→ **Your task**
According to the news article below about police searches of passengers' belongings, what did officers find in Sandra Houghton's purse?

→ **Passage shown**
==============================
News (Media Awareness Project) - US: Police Can Search Passengers' Gear |
Title: | US: Police Can Search Passengers' Gear |
Published On: | 1999-04-06 |
Source: | News & Observer (NC) |
Fetched On: | 2008-09-06 09:03:45 |
POLICE CAN SEARCH PASSENGERS' GEAR
WASHINGTON -- Police officers who have probable cause to search a car for
illegal drugs can search the belongings of passengers who are themselves
under no suspicion of illegal activity, the Supreme Court ruled Monday in
its latest decision expanding police authority over motorists and their
passengers.
The 6-3 decision overturned a ruling by the Supreme Court of Wyoming, which
held last year that a closed package belonging to a passenger could not be
included in a general search of a car and its contents unless there was
reason to suspect the passenger of a crime or the driver of concealing
evidence in the passenger's belongings.
The closed container in this case was a purse belonging to a passenger in a
car that police in Wyoming had stopped for speeding. When the driver said
that he used a hypodermic syringe, visible in his shirt pocket, to
administer drugs, police clearly had probable cause to search the car.
Despite knowing that the purse belonged to the passenger, Sandra Houghton,
and not to the driver, police searched it as well, finding methamphetamine
and drug paraphernalia. The Wyoming Supreme Court found the search
unreasonable under the Fourth Amendment, overturning Houghton's conviction
for drug possession.
In his majority opinion Monday, Justice Antonin Scalia said the Wyoming
court had incorrectly drawn a distinction, on the basis of ownership,
between containers that could be the subject of a warrantless automobile
search and those that could not. "Passengers, no less than drivers, possess
a reduced expectation of privacy with regard to the property that they
transport in cars," he said.
Scalia said that in balancing the "substantial" law enforcement interests in
a complete search against a passenger's reduced expectation of privacy, the
law enforcement side was clearly the weightier. "A 'passenger's property'
rule would dramatically reduce the ability to find and seize contraband and
evidence of crime," he said.
==============================
→ **Data section**
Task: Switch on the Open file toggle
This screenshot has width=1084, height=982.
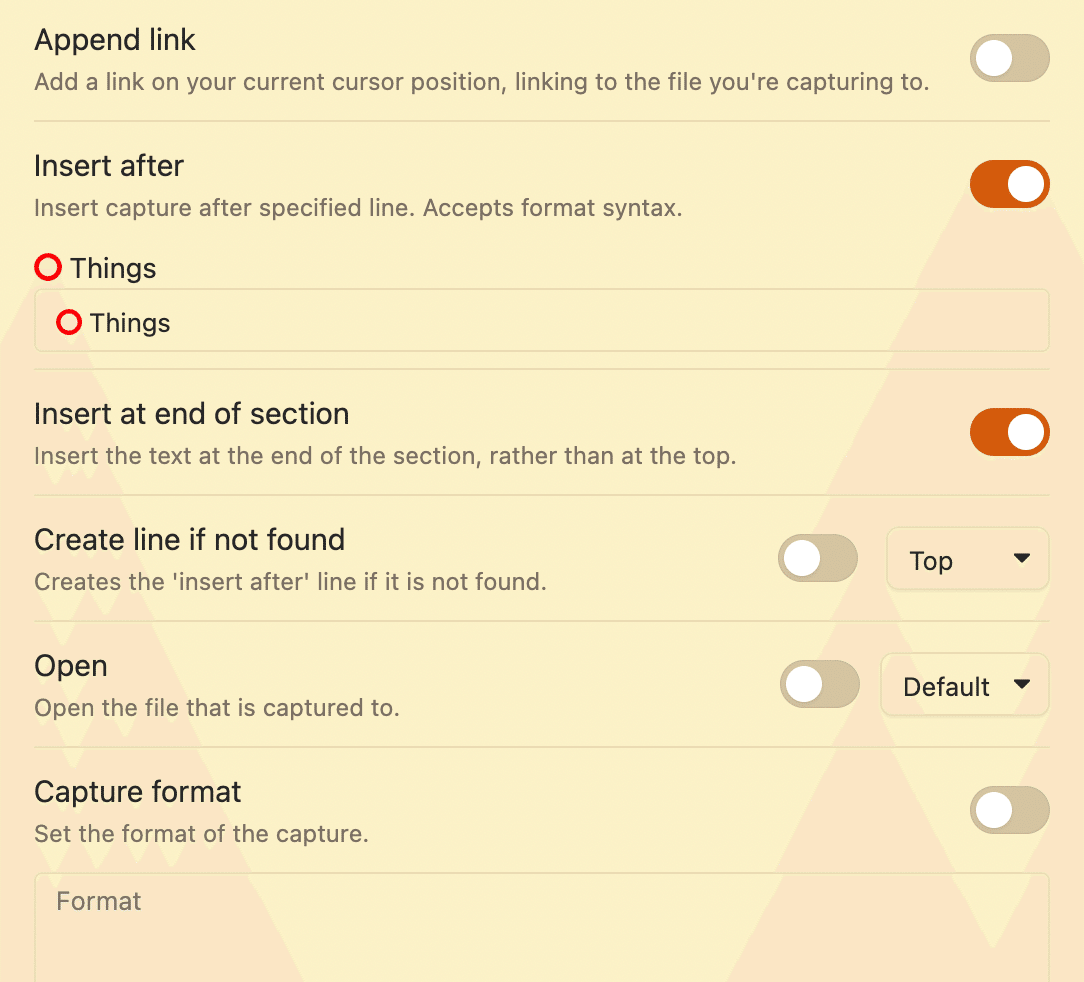Action: [x=819, y=685]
==============================
→ **Result below**
Methamphetamine and drug paraphernalia.